Mr. Carlson was let go by Fox News in April 2023 — when his viewership was miles ahead of the competition. The separation turned out to be liberation. His prime-time show on Fox had drawn 3.5 million viewers nightly. The day after his exit, the slot had 20% fewer viewers; no show on American cable news has matched him since. Mr. Carlson launched his independent show on X in June 2023 — the debut episode was viewed approximately 120 million times. His interviews and programmes have continued to command massive audiences that no American commentator or public figure, save Mr. Trump himself, can dream of.

A worldview shaped by faith

Mr. Carlson says his worldview is shaped by his Christian faith — which is against violence, war, collective punishment, racism and discrimination. This interpretation of faith makes him a firm opponent of abortion, same-sex marriage and affirmative action — because he regards the latter as discrimination against white men. He argues that mass migration is remaking the demographic composition of western societies, and opposes it. He calls for large families. His hybrid views rile champions of liberal internationalism, global trade, Zionism and corporate capitalism. He has so disoriented the neat pretensions and classifications of the Western public discourse that he gets labelled a white nationalist and an Islamist sympathiser at the same time.

List of tasks:
1. Transcribe the passage of the text about Mr. Carlson starting with "Mr. Carlson says" and going on through "the same time.".
2. Name everything that the text about Mr. Carlson says his Christian faith is against.
Please rely on the text about Mr. Carlson and nothing else.

Recorded data:
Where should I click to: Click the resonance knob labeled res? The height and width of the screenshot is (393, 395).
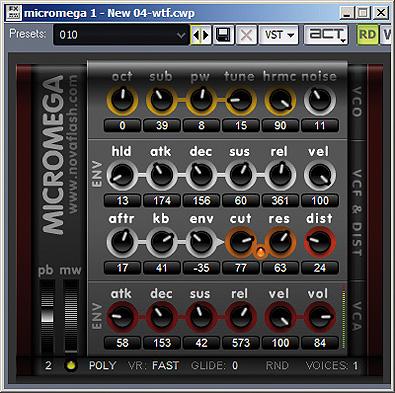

Written answers:
1.
Mr. Carlson says his worldview is shaped by his Christian faith — which is against violence, war, collective punishment, racism and discrimination. This interpretation of faith makes him a firm opponent of abortion, same-sex marriage and affirmative action — because he regards the latter as discrimination against white men. He argues that mass migration is remaking the demographic composition of western societies, and opposes it. He calls for large families. His hybrid views rile champions of liberal internationalism, global trade, Zionism and corporate capitalism. He has so disoriented the neat pretensions and classifications of the Western public discourse that he gets labelled a white nationalist and an Islamist sympathiser at the same time.

2. Violence, war, collective punishment, racism, discrimination